Artificial intelligence (AI), machine learning (ML), and data science are playing an increasingly important role in chemical and materials research.
However, data-driven research is still beyond the reach of most chemists and materials scientists due to unresolved questions on how to make AI/ML work for chemical and materials questions, due to a lack of available and accessible software tools, and due to the fact that data science is typically not part of the formal training (and thus experience/skill-set) of this research community.
In this project, we addressed these issues and advanced solutions to help overcome them. We created new AI/ML methods and open-source software for use on chemical and materials problems, as well as training initiatives to prepare the workforce of the future. This work includes techniques to automate the use of AI/ML as far as possible, to make it easy and safe to use, to tailor it to the specific requirements of chemical and materials studies, and to open the AI/ML 'black-box' in order to learn what its predictions can tell us.
We tested these new techniques and tools on a number of specific research questions (e.g., the design of new polymer materials for lenses and active compounds in energy storage devices) and demonstrated how they could accelerate the generation of new findings and provide additional insights.
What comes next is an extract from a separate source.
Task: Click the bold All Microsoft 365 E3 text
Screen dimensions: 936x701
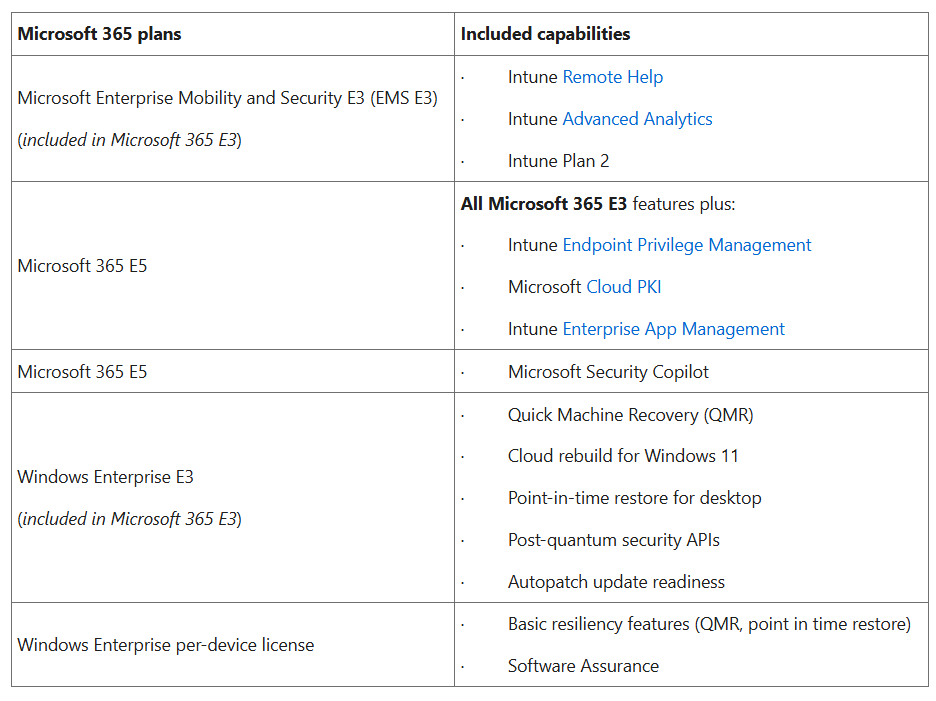Action: tap(544, 204)
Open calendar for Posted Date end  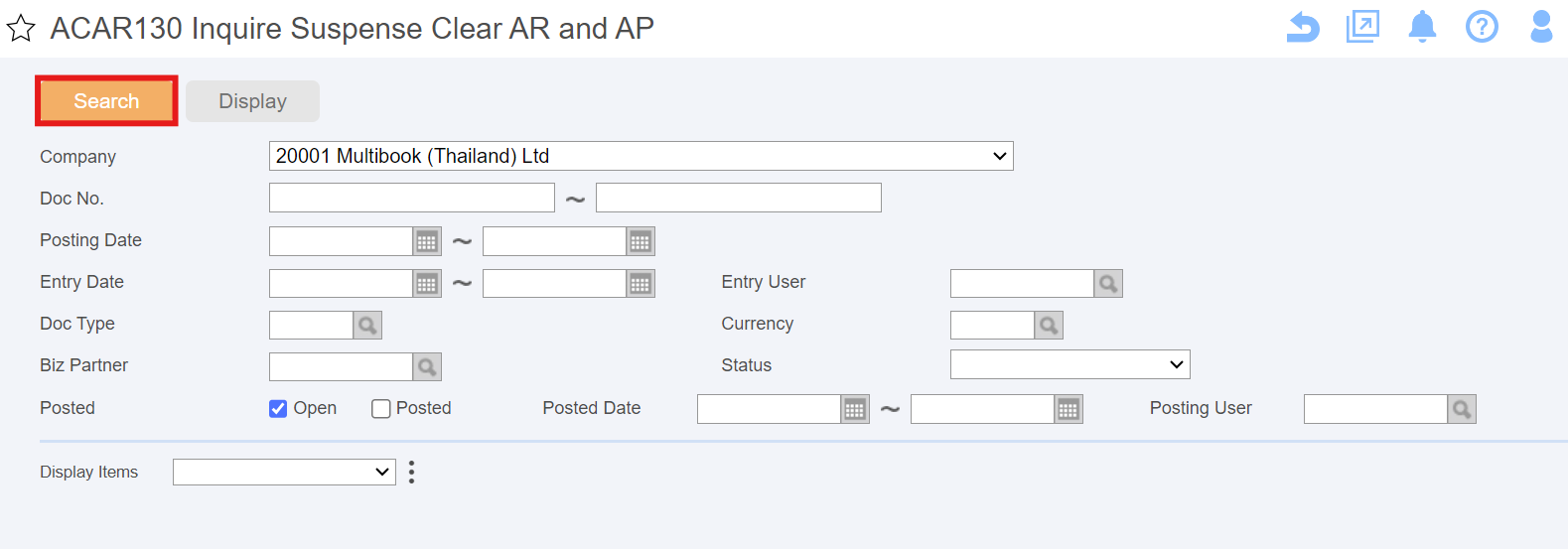[1069, 409]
The AI/ML prediction models created in this context allow us to make predictions about the properties of new and previously unknown compounds at a fraction of the time that would be needed using traditional modeling or experimental approaches. In addition, we use data mining to gain a better understanding of the connections between the structures of molecular and materials compounds and their properties. This improved understanding allows us to pursue a more purposeful and targeted design of new compounds with desirable properties.
Many of these effort have led to collaborations and partnerships with other academic and industry researchers, which found our techniques and tools valuable.